Collected data entries:
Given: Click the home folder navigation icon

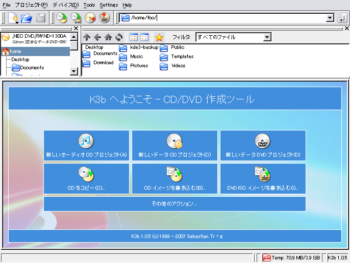Looking at the screenshot, I should coord(108,37).

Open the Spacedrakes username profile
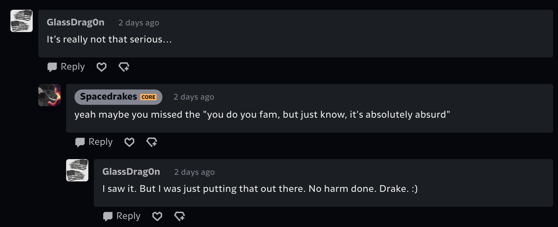click(109, 96)
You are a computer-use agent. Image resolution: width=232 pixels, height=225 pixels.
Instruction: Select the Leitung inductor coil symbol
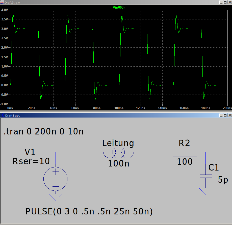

TASK TO COMPLETE:
Each record above needs to be retyped exactly, without any pictures.

RESPONSE AREA:
Given: Click the home folder navigation icon

Looking at the screenshot, I should coord(108,37).

Open the Spacedrakes username profile
click(109, 96)
You are a computer-use agent. Image resolution: width=232 pixels, height=225 pixels.
Instruction: Select the Leitung inductor coil symbol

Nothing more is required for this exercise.